En este claustro oloroso a humedad y silencio y a pared rota hay dos camas pequeñas, dos almohadas blandas con fundas celestes como en hospital de quinta, y las colchas grises y acartonadas con una extraña pelusa que me da comezón, por eso ya no la uso, en cambio el negro duerme como piedra a pesar de que los pies le salen por el extremo de la camita. También hay un lavabo, una repisa con dos vasos y una jarra que pareciera hecha de un semi-metal azuloso. El inodoro está del lado de la cama del negro y en un cubículo al fondo, con la inmejorable ventaja de tener una puerta delgada y pequeña por aquello de la intimidad. Debajo de la cama tengo un pequeño cajón de zapatos en el que guardo un cepillo de dientes, dentífrico, billetera y una foto que me mandó mi hermano cuando estuvo en Nueva York. El negro tiene también su botín de guerra que contiene su cepillo de dientes, una cruz de madera y pedazos de pan que guarda de la cena y que hace miga para dejarla debajo del lavabo para engordar cucarachas.
Desde que apagaron la luz (debe de ser como a eso de las nueve) no he abierto la boca para hablar, tengo la lengua pastosa y la garganta seca con un intenso sabor a cobre y la extraña convicción de estar convirtiéndome en un mineral o en un dibujo pintado en la pared.
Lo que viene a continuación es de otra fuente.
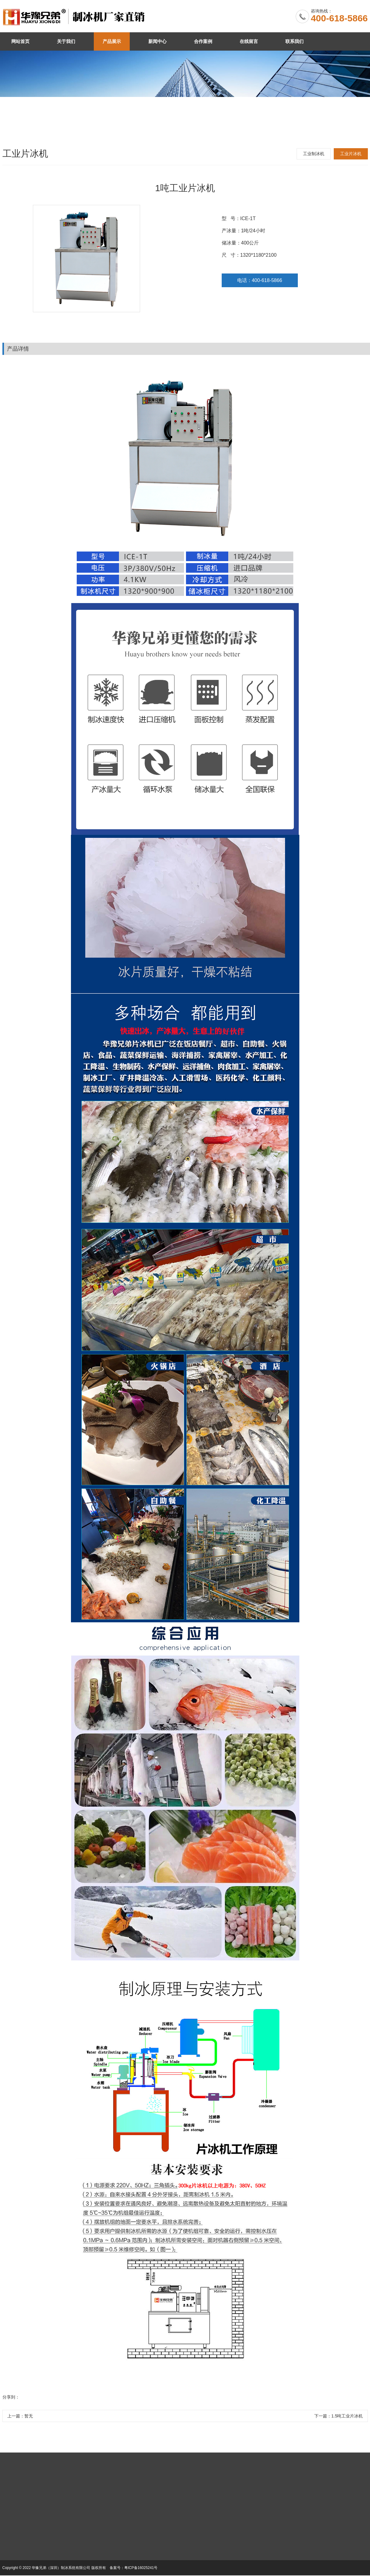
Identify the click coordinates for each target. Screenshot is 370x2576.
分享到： (10, 2397)
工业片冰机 (350, 153)
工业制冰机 (313, 153)
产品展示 (112, 41)
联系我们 (294, 41)
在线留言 (249, 41)
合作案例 (203, 41)
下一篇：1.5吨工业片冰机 (338, 2415)
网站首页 (20, 41)
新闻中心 (157, 41)
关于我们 (66, 41)
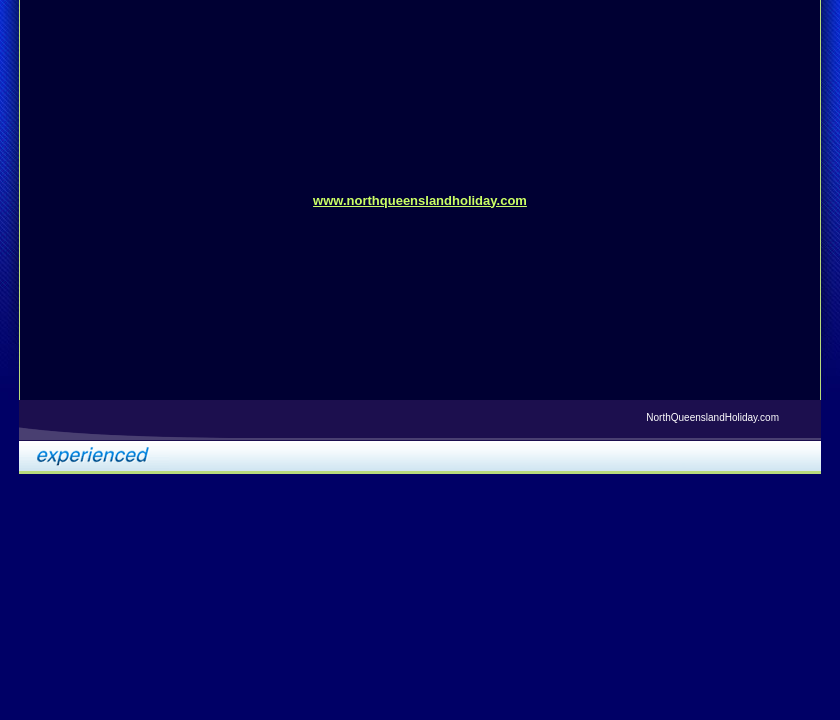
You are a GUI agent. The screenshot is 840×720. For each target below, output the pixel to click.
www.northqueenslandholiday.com (420, 200)
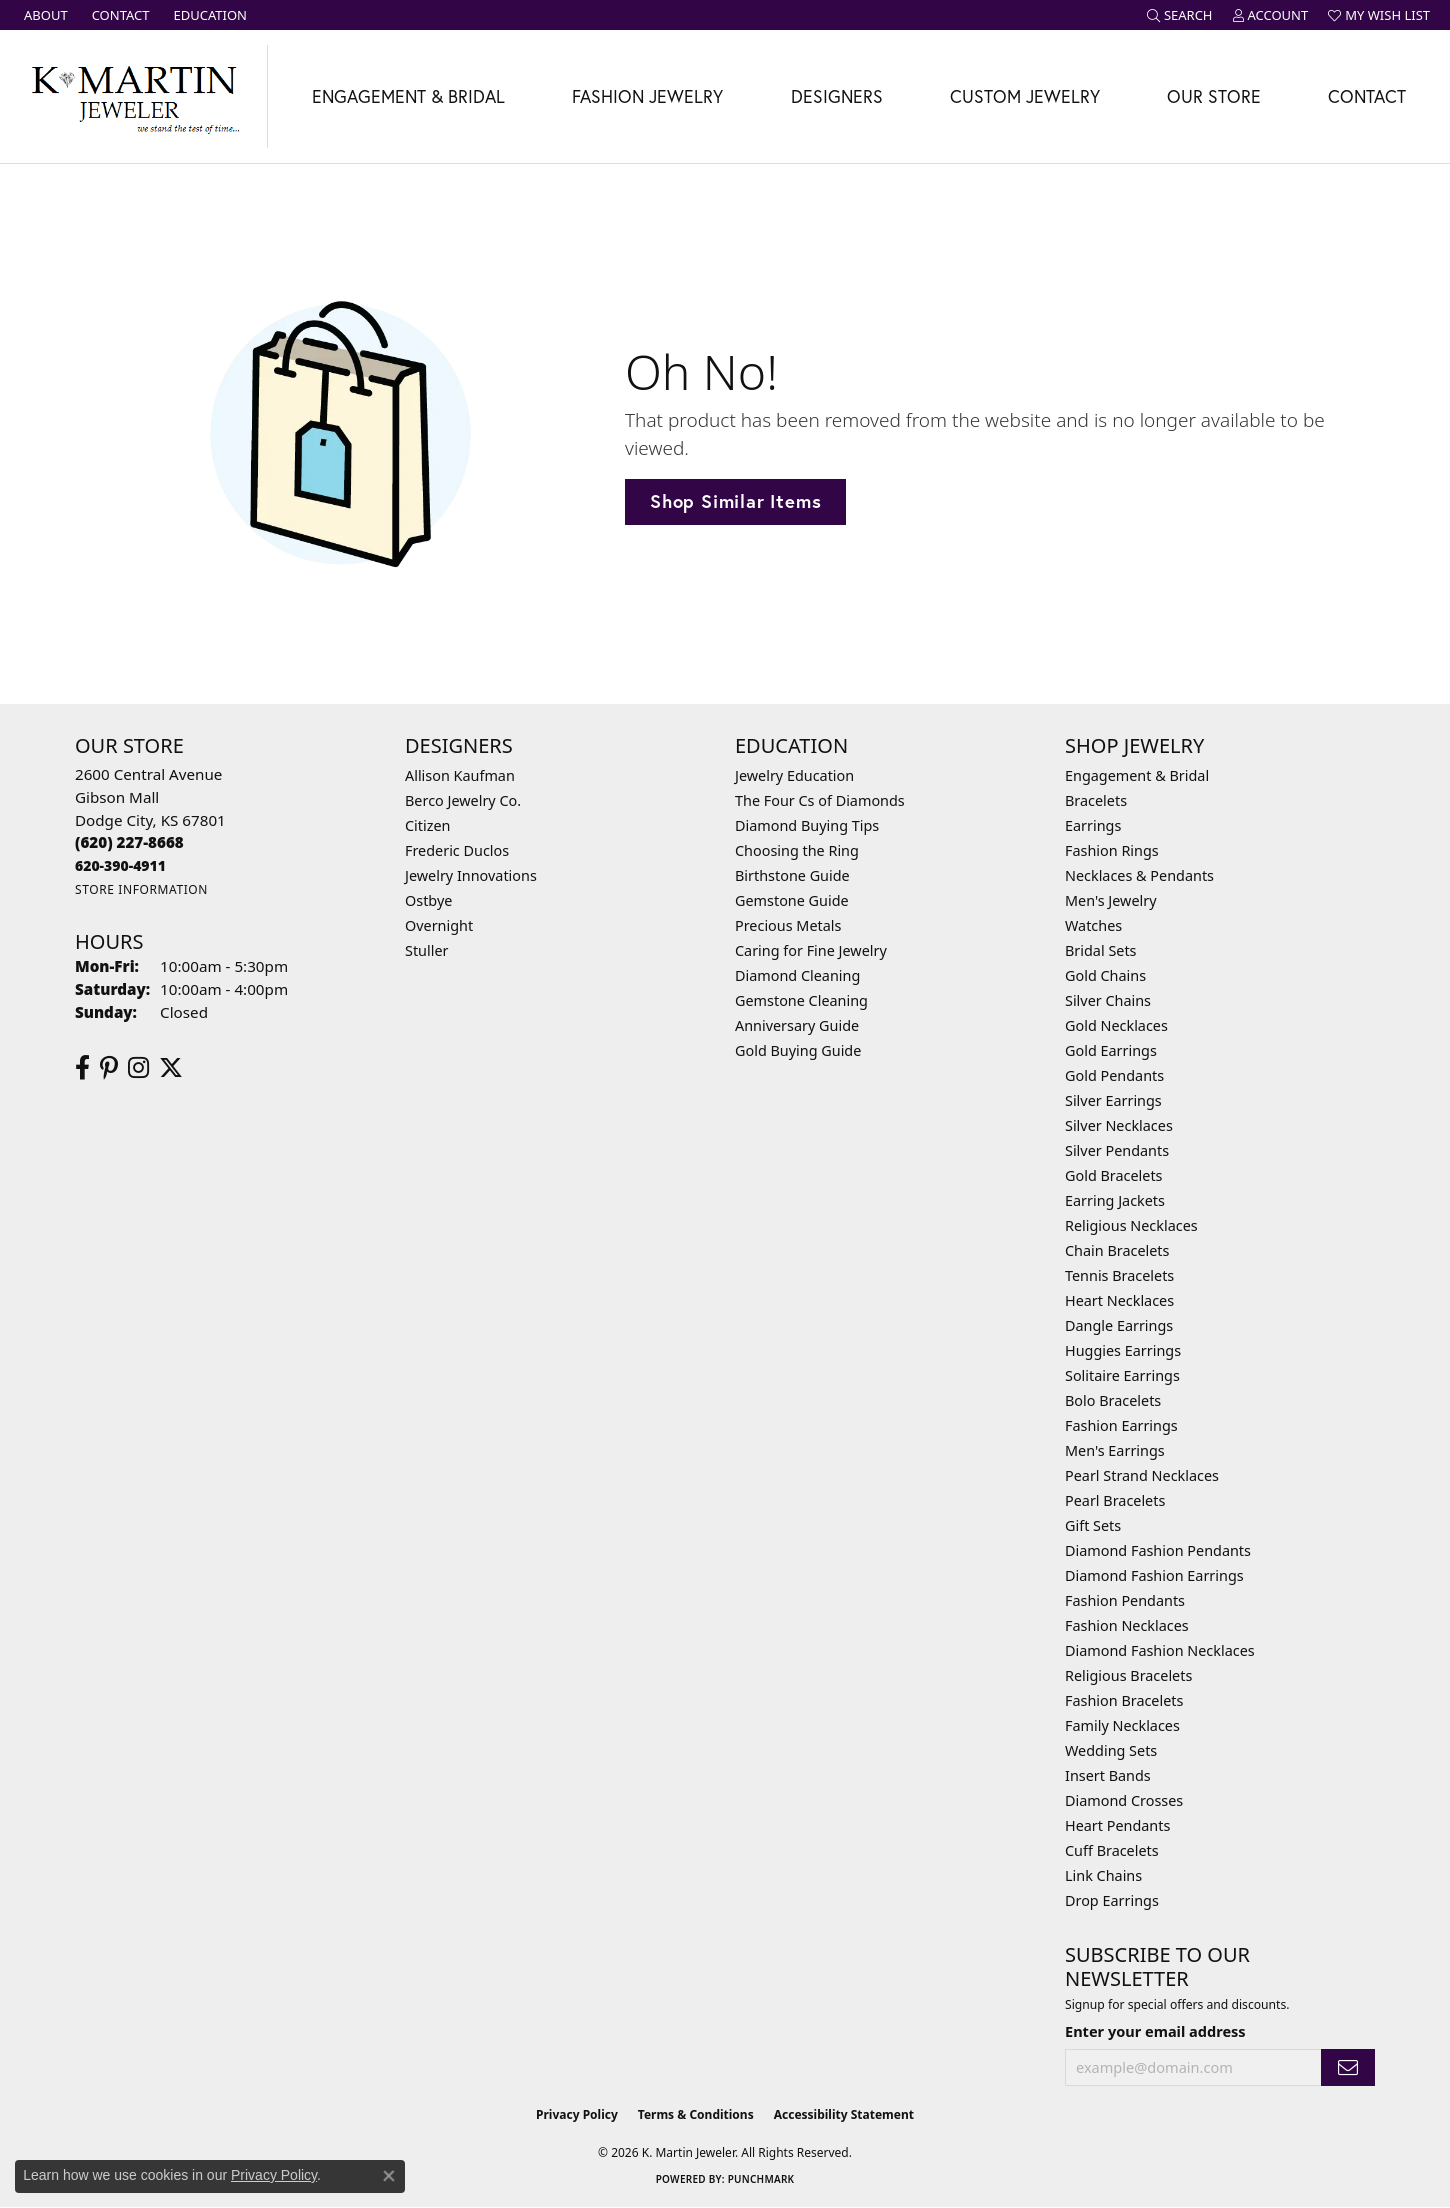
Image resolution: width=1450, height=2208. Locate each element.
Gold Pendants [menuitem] (1114, 1075)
Sólo la lumbre del cigarrillo que cruje y arde; en lo demás impera el silencio como en el entierro de un don nadie o como en la sala de una solterona a las seis de la tarde. Todo se mantiene así porque el negro no habla. Se la pasa ahí, como hoy, tieso, frío y absorto y viendo hacia el corredor como esperando algo piadoso talvez en la misericordia del tiempo envuelta en el Karma del futuro para despertar a las ocho y desayunar. Talvez paisajes del pasado con trazos de confetis, pastel de ocho velitas, invitados a granel, y los padrinos que siempre llevan el mejor regalo: a los ocho años una bicicleta, ¡qué envidia! O talvez devorando su conciencia con silencio y ensayando la inmovilidad de sus músculos y el frío de sus huesos. Entonces pienso: “Si estuviera ensayando eso, debería estar tendido en la cama y no sentado como está; debe ser lo otro”.
Lo único que rompe este silencio es su respiración de buey, de animal en celo, como si jadeara por la nariz: silencio y el buey, silencio y el buey… No muy a menudo lo sorprendo hablando solo, como hoy. Dice: “coman chiquitas, coman; Jacinta, es hora de comer”. Yo, fingiendo que no escuché, le digo: “¿Qué?”, y el responde –como si aparte de negro fuera sordo –: “¿Hay cigarros?”. “No”, le digo de mala gana. En eso siento un cosquilleo móvil y rápido en el brazo, “¡cuca!”, digo alteradamente irónico y la sacudo de mi brazo. “¿Será Jacinta?”, pregunto, pero él, más animal que sordo e incorregible en su petrificada posición levanta los hombros y hace miga otro pedazo de pan.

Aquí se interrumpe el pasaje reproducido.